掘り出し行列(Unembedding Matrix):確率の素となる「ロジット」の算出
Transformerの最終層で得られた文脈を含むベクトルは、「掘り出し行列(Unembedding Matrix)」と呼ばれる別の重み行列によって変換されます。この行列は、語彙にある約5万の全トークンそれぞれに対応する数値を導き出します。これらの数値は「ロジット(Logits)」と呼ばれ、まだ確率ではありませんが、次に来るトークンの候補としての「強さ」を表しています。
この掘り出し行列も、埋め込み行列と同様に、約6.17億ものパラメーターを持っており、モデル全体の重みの重要な一部を構成しています。
ソフトマックス関数:ロジットを確率分布に変換
ロジットのリストは、そのままでは確率として解釈できません(負の値や1より大きい値が含まれる可能性があり、合計も1になりません)。そこで登場するのが「ソフトマックス関数(Softmax function)」です。

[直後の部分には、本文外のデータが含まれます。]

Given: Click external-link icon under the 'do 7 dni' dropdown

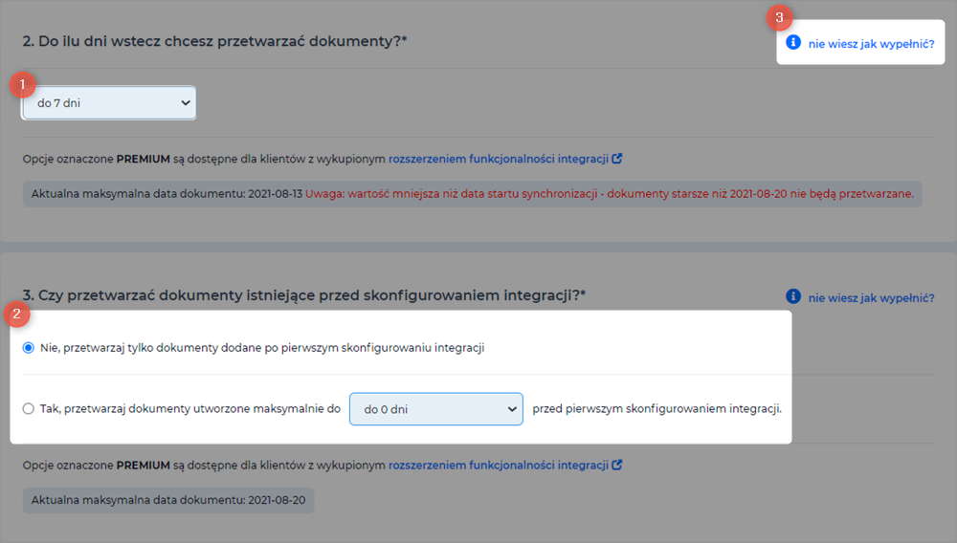Looking at the screenshot, I should [617, 159].
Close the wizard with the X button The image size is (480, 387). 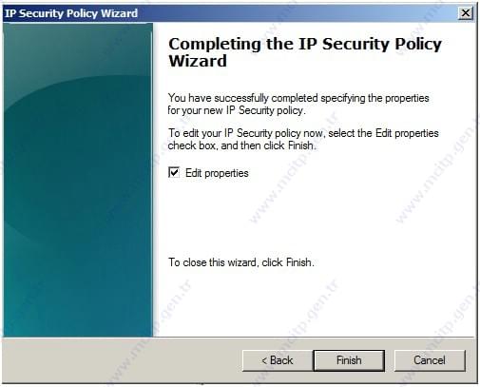point(466,13)
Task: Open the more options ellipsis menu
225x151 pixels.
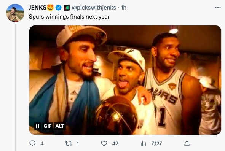Action: click(218, 8)
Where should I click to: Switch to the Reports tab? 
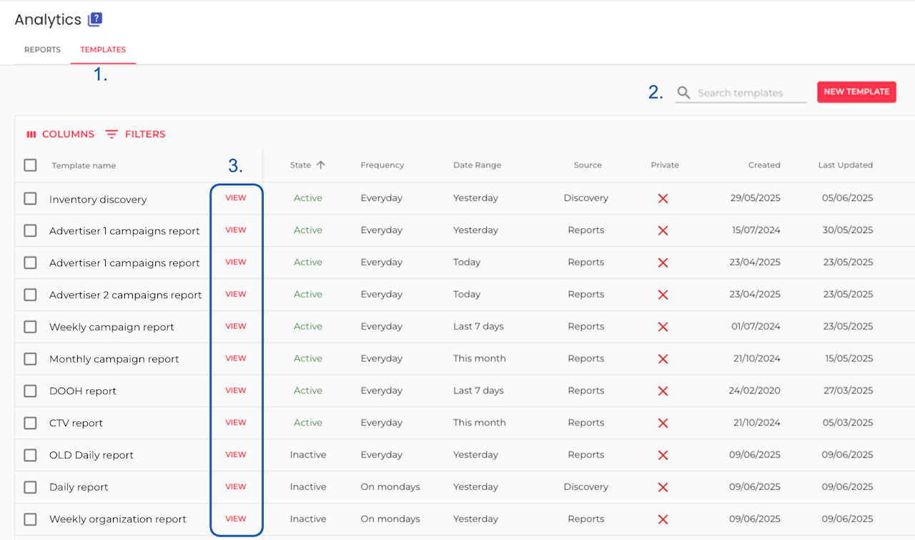(42, 50)
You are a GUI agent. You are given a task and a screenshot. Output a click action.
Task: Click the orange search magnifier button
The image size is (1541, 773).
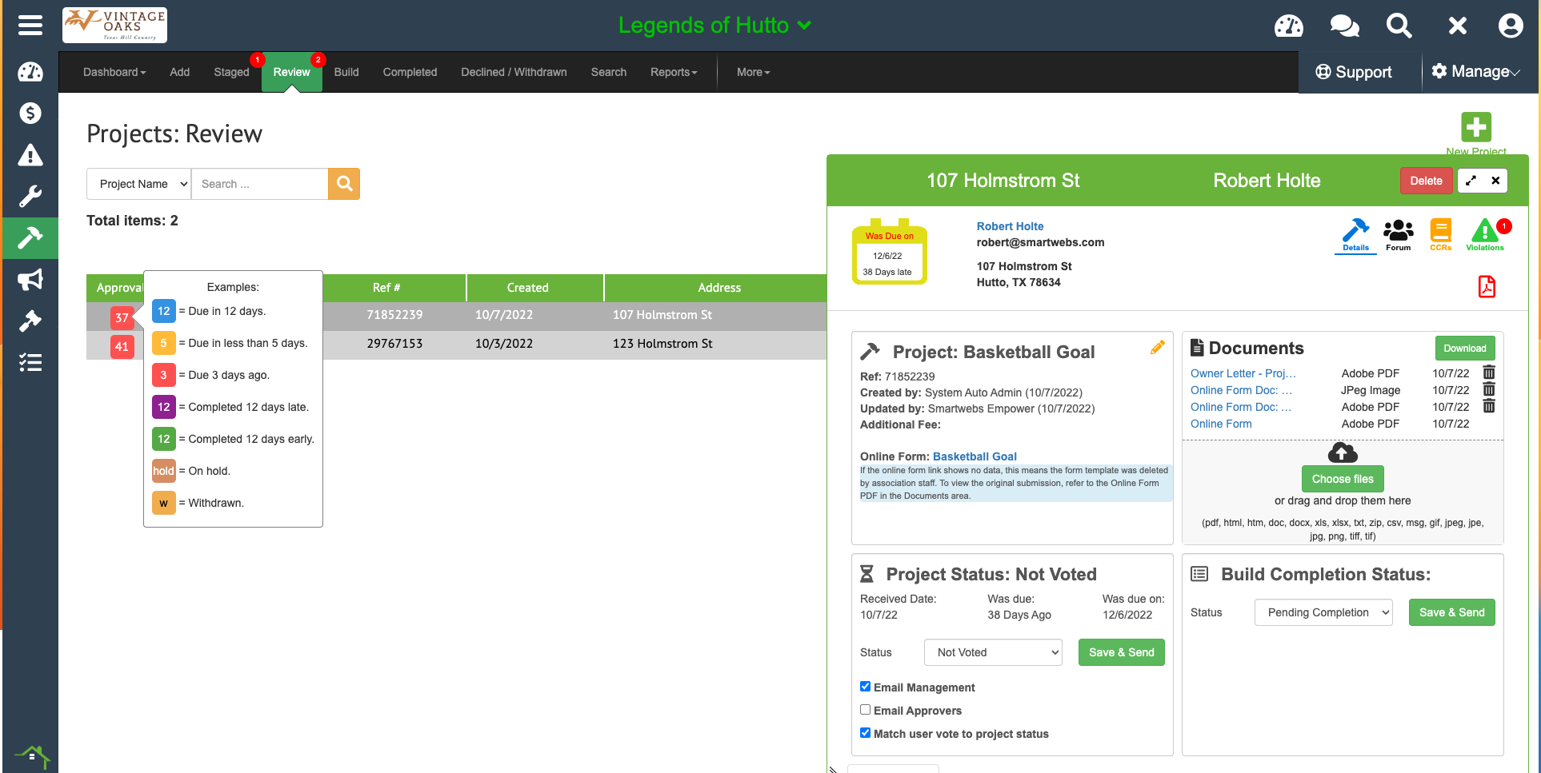[344, 184]
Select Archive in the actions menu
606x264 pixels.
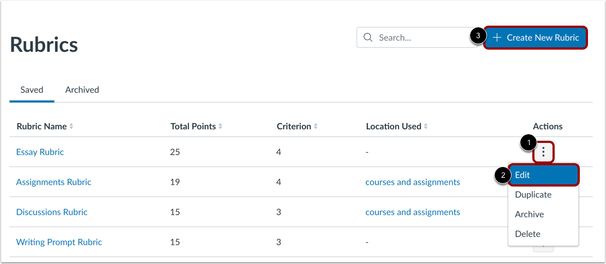[529, 214]
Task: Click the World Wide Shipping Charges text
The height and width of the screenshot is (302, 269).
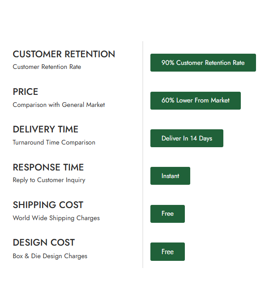Action: 56,218
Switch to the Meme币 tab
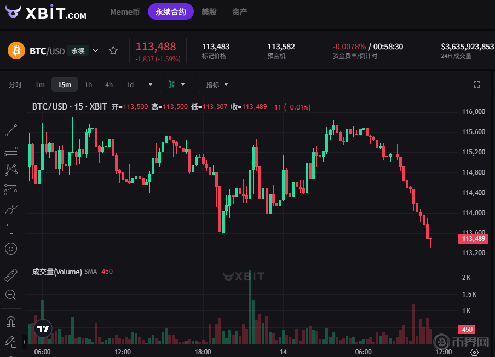The image size is (495, 357). (x=125, y=12)
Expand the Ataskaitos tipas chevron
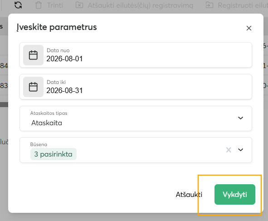 (241, 118)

ソフトマックス関数は、任意の数値のリストを受け取り、以下の条件を満たす「確率分布」へと変換する標準的な方法です。
- 全ての値が0と1の間に収まる。
- 全ての値を足し合わせると合計が1になる。
この関数を適用することで、各トークンのロジットが、次に出現する確率として表現されます。例えば、文脈がハリーポッターで「教授」という単語の後に「一番嫌いな先生」という情報があれば、ソフトマックス関数は「スネイプ」という単語に高い確率を割り当てるでしょう。
温度(Temperature)パラメータ:生成の多様性を調整
ChatGPTのようなAIでは、このソフトマックス関数に「温度(Temperature: T)」と呼ばれるパラメータを導入し、生成されるテキストの多様性や予測性を調整することが可能です。温度は、まるで熱力学における温度のように、モデルの「創造性」をコントロールします。
| 温度(Temperature: T) | 生成されるテキストの特徴 | 具体例 |
|---|---|---|
| T = 0 (非常に低い) | 常に最も確率の高い単語を選択。予測性が高く、定型的な文章になりやすい。 | 「昔々あるところに、 正直な王様がいました。」 (最も一般的な物語の展開) |
| T = 0.7 程度 (中間的) | ある程度の多様性を持ちつつ、自然で整合性のある文章を生成。 | 「昔々あるところに、 勇敢な騎士がいました。」 (物語として自然で、創造性も加わる) |
| T = 1.0 (標準) | より多様で、創造性豊かな文章を生成。予期せぬ展開や表現も現れる。 | 「昔々あるところに、 宇宙を旅する詩人がいました。」 (予測不能だが、興味深い展開) |
| T > 1.0 (高い) | 非常に多様で、ランダム性が高い。時には意味不明な文章になる可能性もある。 (APIでは上限が設けられていることが多い) |
「昔々あるところに、 深海のパンケーキがいました。」 (現実離れし、文脈を失う可能性) |
温度が高いほど、確率は低いけれども面白い単語が選ばれる可能性が高まり、より創造的で予測不能なテキストが生成されます。逆に、温度が低いほど、モデルは最も確実な単語を選び、より保守的で予測可能なテキストを生成します。
まとめと次のステップ:AIの未来への扉を開く
ここまで、ChatGPTの根幹を支える「GPT」と「Transformer」の仕組みについて、段階的に解説してきました。GPTが「Generative Pre-trained Transformer」の略であり、TransformerがAIが言語を理解し生成するための「脳」のような働きをしていることをご理解いただけたかと思います。
具体的には、以下の主要なポイントを押さえました。
- GPTは「次に続く単語の予測」を繰り返し、新しいテキストを生成する。
- Transformerは、テキストをトークンとベクトルに変換し、アテンションブロックで文脈を理解し、多層パーセプトロンで意味を深化させる。
- 単語埋め込みは、単語の意味を高次元の数値ベクトルとして表現し、意味の類似性を数学的に扱うことを可能にする。
- 最終的な出力層とソフトマックス関数が、次に出現する単語の確率を計算し、温度パラメータで生成の多様性を調整する。
これらの仕組みを理解することは、単にAIの内部動作を知るだけでなく、AIがなぜこれほどまでに人間らしいコミュニケーションを可能にするのか、そして今後のAI技術がどのような方向に進化していくのかを洞察するための重要な土台となります。AIはもはやSFの世界の話ではなく、私たちの仕事や生活に深く関わる現実の技術です。
この知識を足がかりに、さらに深くAIの世界を探求してみませんか? 最新のAI応用事例や、他の深層学習モデルについて調べてみるのも良いでしょう。きっと、あなたの知的好奇心を刺激する新たな発見があるはずです。